Syringomyelia should be suspected in any patient presenting with dissociated sensory loss (impaired pain and temperature sensation with preserved proprioception and vibration), particularly when accompanied by segmental dysesthetic burning pain and progressive motor weakness in the upper extremities. 1, 2

Classic Sensory Presentation

The hallmark clinical feature is dissociated sensory loss in a "cape-like" or segmental distribution:

• Loss of pain and temperature sensation while proprioception and vibration remain intact 2, 3
• Dysesthetic burning pain described as "cold burning pain" that is segmental and corresponds to the level of spinal cord involvement 1
• Hyperesthesia and allodynia are common, with exaggerated pain responses to normally non-painful stimuli 1
• The sensory loss typically affects the upper extremities and trunk in a suspended pattern (sparing distal extremities initially) 2, 3

Motor Findings

Progressive motor deficits develop over years with characteristic patterns:

• Weakness and muscular atrophy most pronounced in small hand muscles and muscles innervated by C5-T1 roots 4
• Reduced or absent reflexes in affected segments due to anterior horn cell involvement 3
• Chronic neurogenic changes on EMG with sparse fibrillation potentials and reduced motor unit recruitment, particularly in hypothenar muscles 4
• Progressive paraplegia may develop if untreated 3

Associated Clinical Features

When headache accompanies syringomyelia, evaluate for Chiari malformation first, as this is the most common form of syringomyelia and the likely source of cephalic symptoms rather than the syrinx itself 5. Do not assume a thoracic syrinx is causing headache—look for alternative explanations including Chiari malformation, CSF leak, or cervicogenic features 5.

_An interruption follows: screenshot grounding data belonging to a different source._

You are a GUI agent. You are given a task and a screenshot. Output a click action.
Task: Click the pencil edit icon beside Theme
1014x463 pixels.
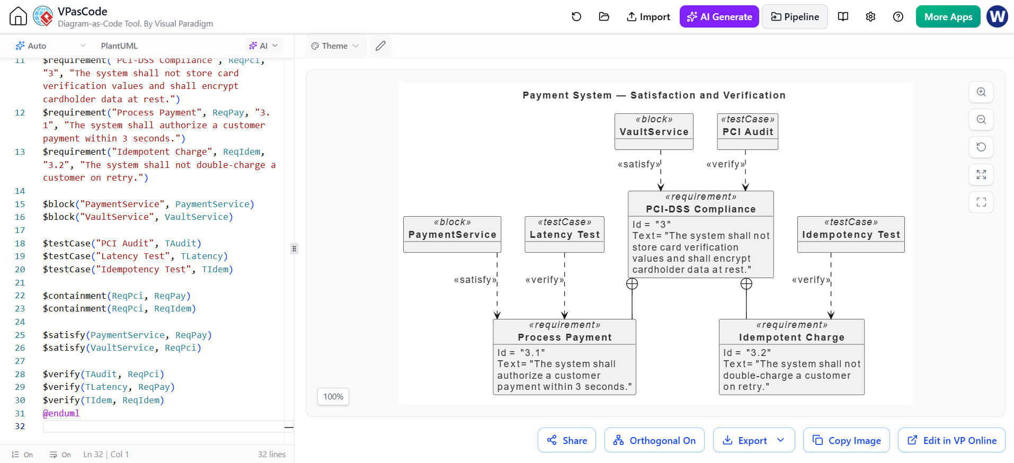coord(380,46)
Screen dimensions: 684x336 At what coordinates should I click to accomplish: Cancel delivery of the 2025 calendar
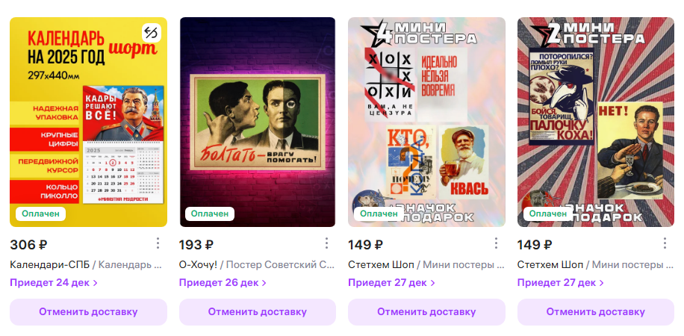pyautogui.click(x=89, y=312)
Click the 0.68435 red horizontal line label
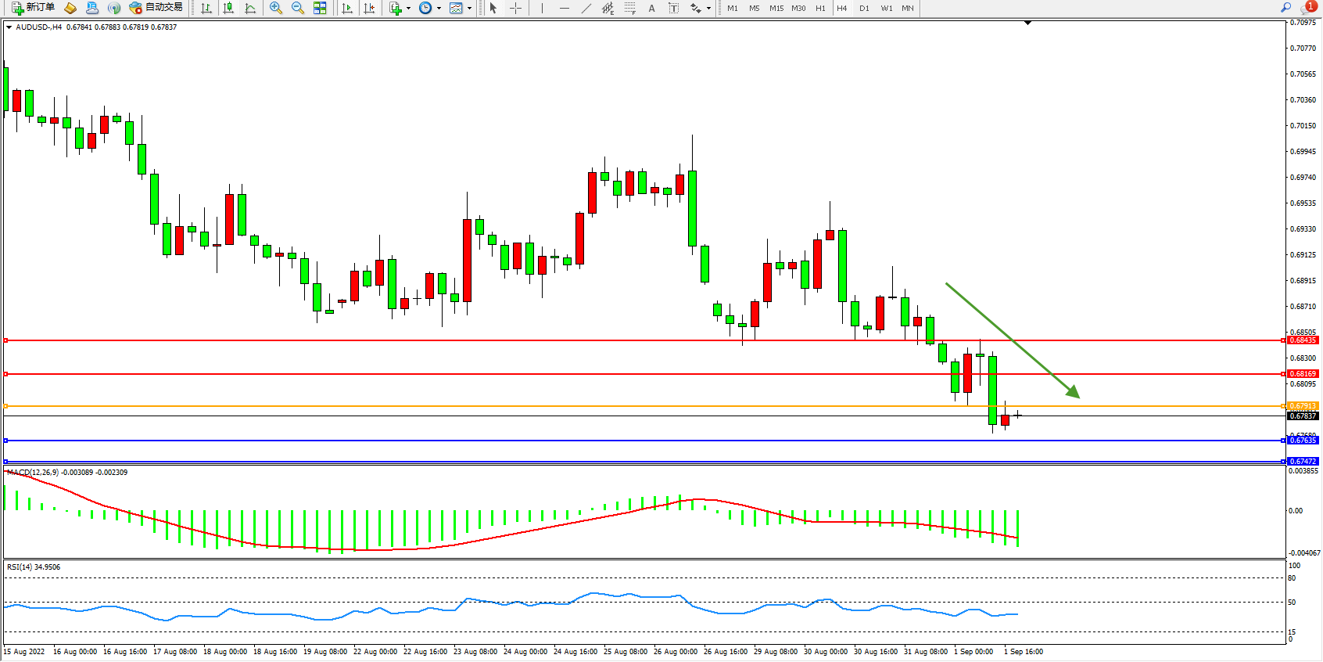The width and height of the screenshot is (1323, 662). [1302, 340]
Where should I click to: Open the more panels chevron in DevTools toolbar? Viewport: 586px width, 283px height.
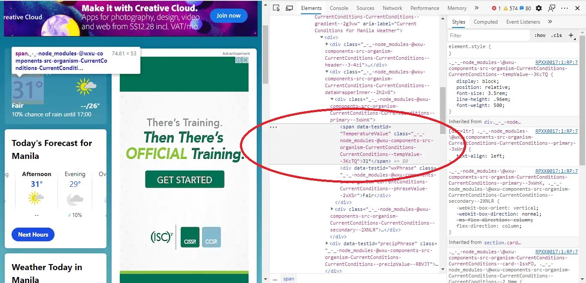click(x=477, y=7)
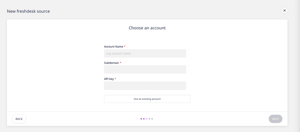Click the required asterisk next to Subdomain
The width and height of the screenshot is (300, 132).
coord(121,63)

Additional features include:

• Autonomic dysfunction from thoracic cord sympathetic disruption, potentially causing syncope 5
• Scoliosis may be present, particularly in long-standing cases 2
• Neuropathic pain is often the main long-lasting symptom requiring dedicated management 2

Temporal Pattern

• Symptoms typically develop during the third or fourth decades of life 2
• Natural history shows gradual, stepwise neurological deterioration extending over many years 2
• Progression is from minor sensory changes to weakness, wasting, and in syringobulbia cases, respiratory compromise 6

Diagnostic Confirmation

MRI is essential for diagnosis and should include:

• Excellent morphological sequences (T1, T2, FLAIR, T2*, enhanced T1) 2
• Dynamic MRI with careful study of CSF velocity (CISS, cine-MR sequences) 2
• Evaluation of the craniocervical junction for Chiari malformation 2, 6

Electrophysiologic Findings

When electrodiagnostic studies are performed:

• Reduced hypothenar compound muscle action potential amplitude is the most common nerve conduction abnormality 4
• Ulnar and median nerve SEPs are usually normal in the presence of dissociated sensory loss 4
• SEPs become abnormal when all sensory modalities are impaired 4
• Tibial nerve SEPs are frequently abnormal and correlate with impaired proprioception in lower extremities 4

Critical Pitfall

The most important clinical pitfall is delayed diagnosis due to the insidious, stepwise progression. In the pre-MRI era, syringomyelia often presented late as a crippling disorder 7. Today's challenge is recognizing early, less pronounced deficits and understanding when surgical intervention is warranted 7. Symptomatic evolutive syringomyelia should be treated without delay due to its severe impact on quality of life, but there is no evidence for surgery in incidental asymptomatic cases 2.